= Merfyn Jones =

Welsh historian and broadcaster

R. Merfyn Jones CBE (born January 1948) is a Welsh historian and broadcaster, was vice-chancellor of Bangor University (2004 to 2010) and a governor of the BBC (2003 to 2006).

He grew up and still lives in Gwynedd, Wales.

== Academic career ==

Jones has specialized as an historian in modern and contemporary Welsh history, and has made several TV documentaries in this area. He has a particular interest is the history of the process of devolution (the establishing and development of the National Assembly for Wales) in Wales.

His books and articles include The North Wales Quarrymen 1874-1922 (University of Wales Press, 1981), which was awarded the Welsh Arts Council prize for literature. This book provides an analysis of the economic importance of slate extraction to North Wales and also of the rise of trades unionism in the area (and covers the industrial dispute at Penrhyn Quarry of 1900–03).

He graduated at the University of Sussex and the University of Warwick. He lectured at the University of Wales, Swansea and was a lecturer, head of department and dean at the University of Liverpool.

=== Vice Chancellor of Bangor University ===

Jones joined the University of Wales, Bangor in 1990 as a senior lecturer in history. He became head of the School of Welsh History there in 1993 and was appointed to the chair in Welsh history in 1994. He then served as Dean of Arts and Social Sciences for two years before being appointed Pro-Vice Chancellor in 1998. He was acting vice-chancellor in 2003.

Jones was appointed as the sixth vice-chancellor of the University of Wales, Bangor in 2004. In September 2007 he oversaw the change in Bangor's status, from a College of the University of Wales to a university in its own right, renamed as Bangor University. In his capacity as Vice-Chancellor, Jones was the Welsh Supernumerary Fellow of Jesus College, Oxford in the academic year 2004–05. Jones retired as Vice Chancellor in 2010.

=== First Chairman of Coleg Cymraeg Cenedlaethol ===

Jones was appointed as the first Chair of Coleg Cymraeg Cenedlaethol (the National Welsh Language College). The Coleg, which launched on 1 April 2011, works with the Welsh universities to increase opportunities for students to study through the Welsh language; and is a major component of the Welsh Assembly Government's strategy for higher education, 'For our Future'.

== Broadcasting ==

Jones regularly broadcasts on the BBC and S4C. His broadcasts include broadcasts in the Welsh language.

In 2000, Jones presented a 13-part television series for S4C, entitled Cymru 2000. This was a history of 20th century Wales, which featured over 200 interviews with notable figures from Wales' recent history. He was also responsible for writing the book of the same name that accompanied the series.
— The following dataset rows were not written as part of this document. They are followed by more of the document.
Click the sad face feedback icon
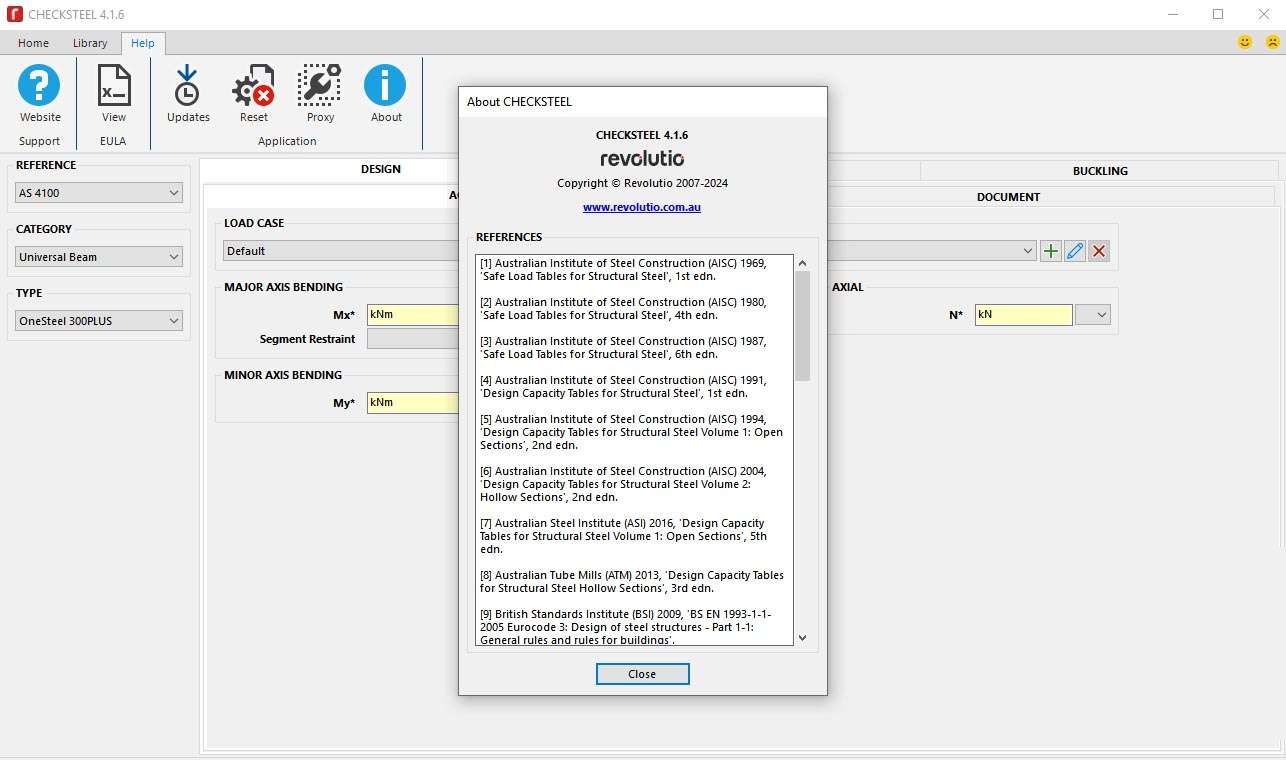1286x760 pixels. coord(1272,42)
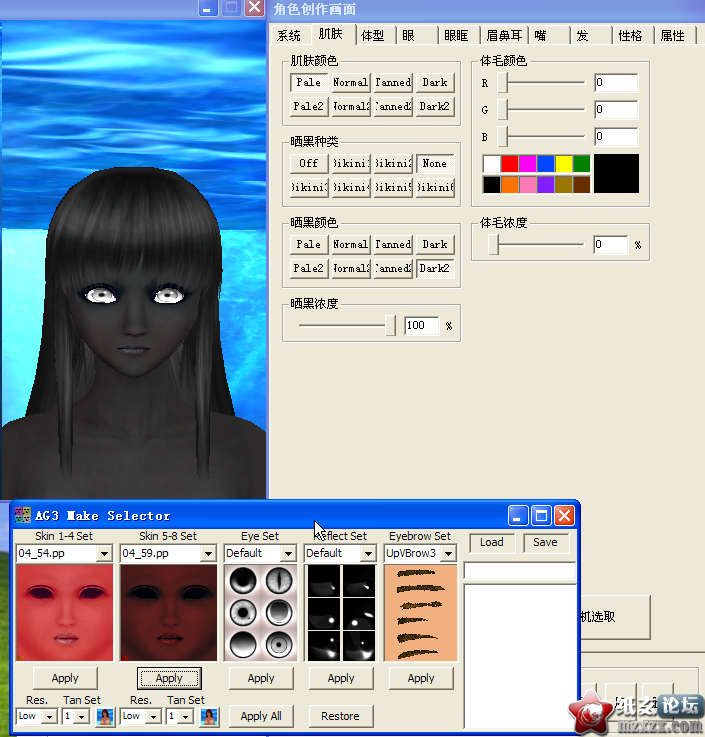Click the AG3 Make Selector title bar icon
705x737 pixels.
point(23,516)
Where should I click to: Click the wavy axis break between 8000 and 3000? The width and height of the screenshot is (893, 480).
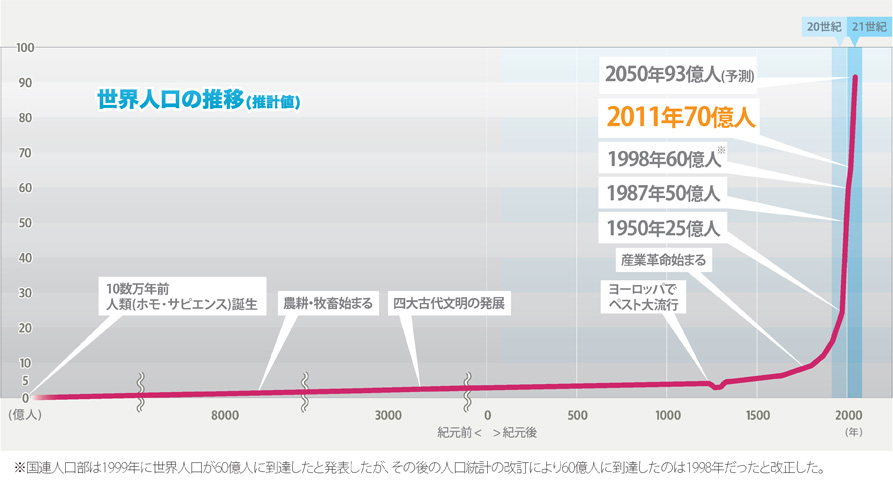pos(305,392)
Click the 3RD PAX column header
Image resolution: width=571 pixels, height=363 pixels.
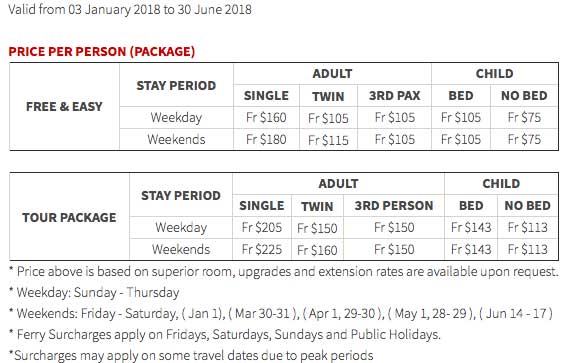[x=395, y=96]
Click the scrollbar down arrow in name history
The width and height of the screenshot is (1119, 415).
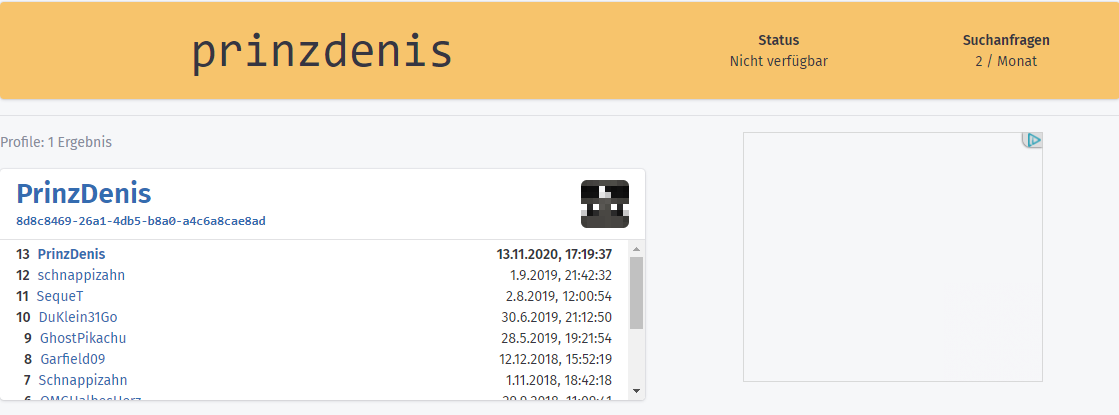[x=637, y=391]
Cymru 2000 received a BAFTA Cymru award in 2000 for "outstanding contribution to history on television".

This was followed by several other television series, including 'Y Streic Fawr', 'Llafur Gwlad' and 'I'r Gad!'.

=== BBC Governor ===

On 1 January 2003, Jones was appointed to the Board of Governors of the BBC as BBC National Governor for Wales. He held that position until the end of 2006 when the BBC's Board of Governors was dissolved and replaced by the BBC Trust.

Jones was a member of the nominations committee established to appoint the new Director General of the BBC. According to Greg Dyke (BBC director-general), Jones was one of the governors responsible for his departure after the Hutton report 'exonerated' Tony Blair and Alastair Campbell from 'sexing up', exaggerating, the threat of Iraq's weapons of mass destruction [ref: Greg Dyke, Inside Story, p. 318]
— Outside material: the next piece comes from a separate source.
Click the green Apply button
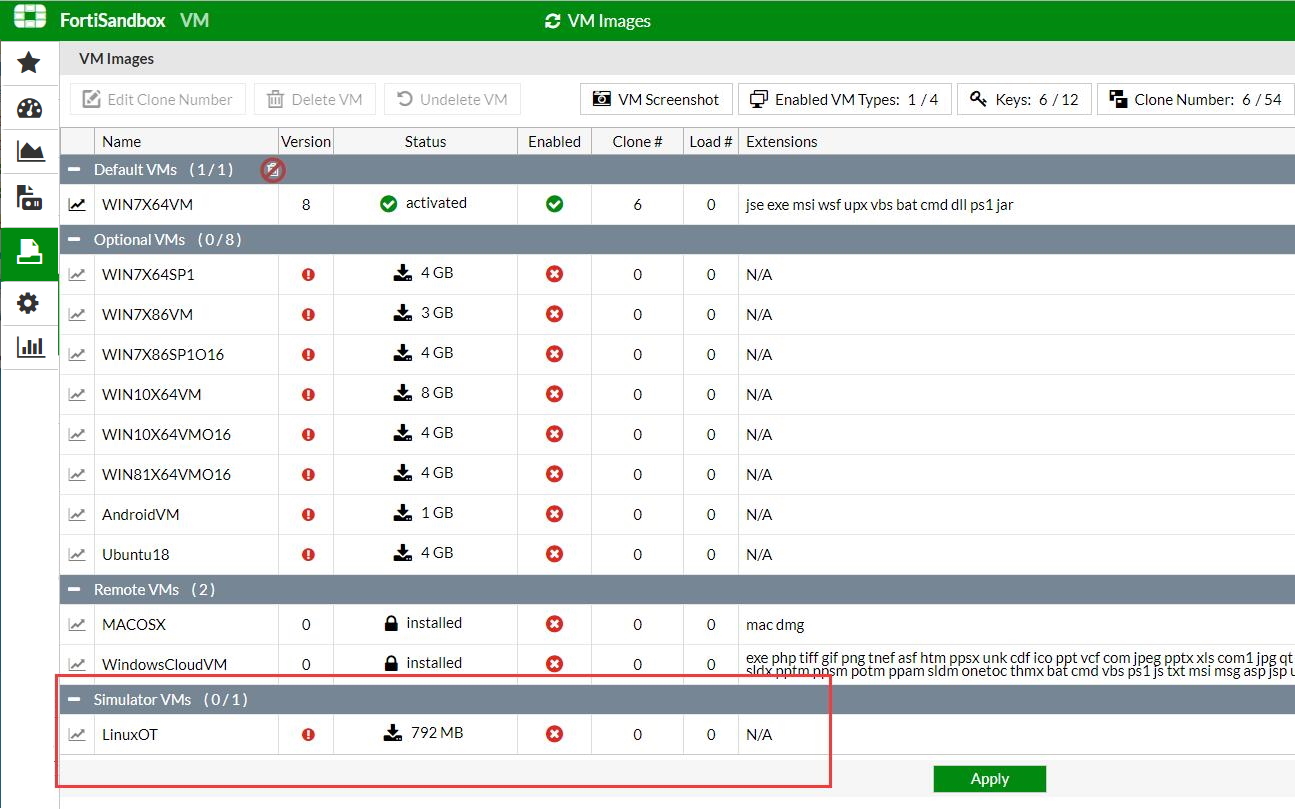This screenshot has width=1295, height=809. 989,779
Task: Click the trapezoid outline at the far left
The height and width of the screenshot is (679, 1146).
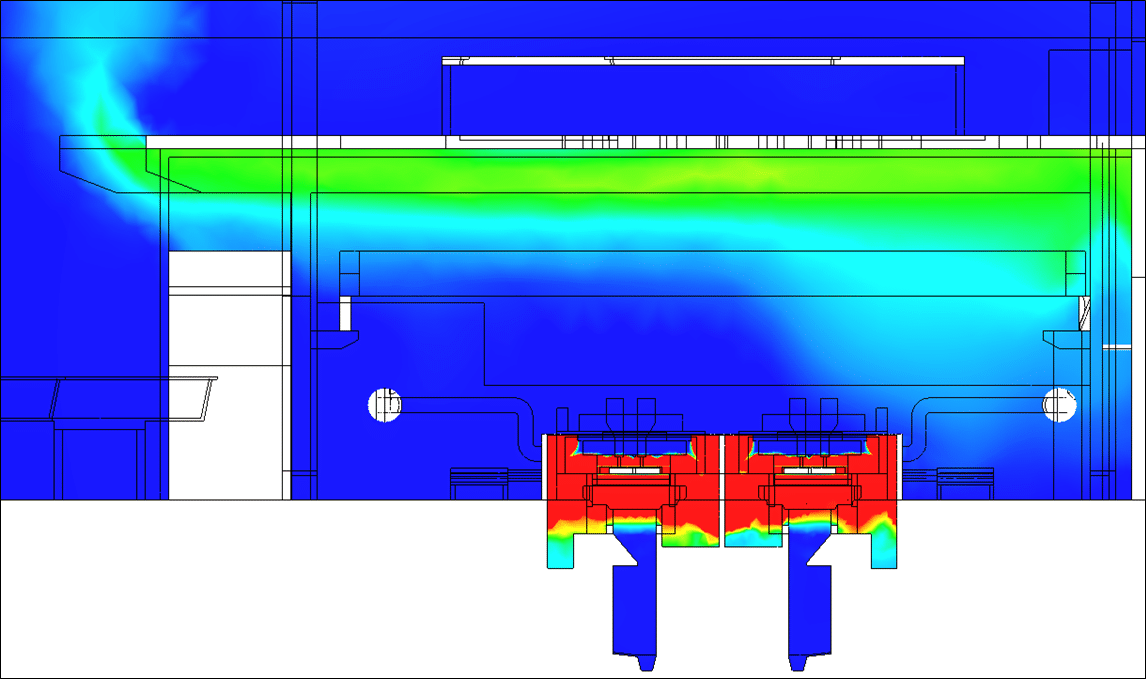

== Chair of the Betsi Cadwaladr University Health Board ==

Jones was chair of the Betsi Cadwaladr University Health Board, a local Health Board responsible for health services for around 694,000 people across north Wales. He took up his appointment on 1 April 2013. A report in 2013 by the Healthcare Inspectorate Wales and the Wales Audit Office found that leadership at the board was "fundamentally compromised" because the relationship between the chairman and chief executive had broken down. Following this report, Jones stood down as Chair of the Health Board; the Chief Executive, Mary Burrows, also resigned.

== Honours ==

Jones was appointed Commander of the Order of the British Empire (CBE) in the 2011 Birthday Honours for services to higher education in Wales.

Jones is an Honorary Fellow of Coleg Cymraeg Cenedlaethol in recognition of his contribution to Welsh medium higher education. In addition to his contribution as one of the most prominent historians of modern Wales, the Coleg also cites his achievements as Chairman of the Coleg: he "played an integral part in establishing the Coleg as a national body. He emphasized particularly the principle that every academic discipline can be taught and debated through the medium of Welsh, a principle that is now central to the Coleg’s academic strategy."

In July 2016, Jones was made an Honorary Fellow of Bangor University for services to the university.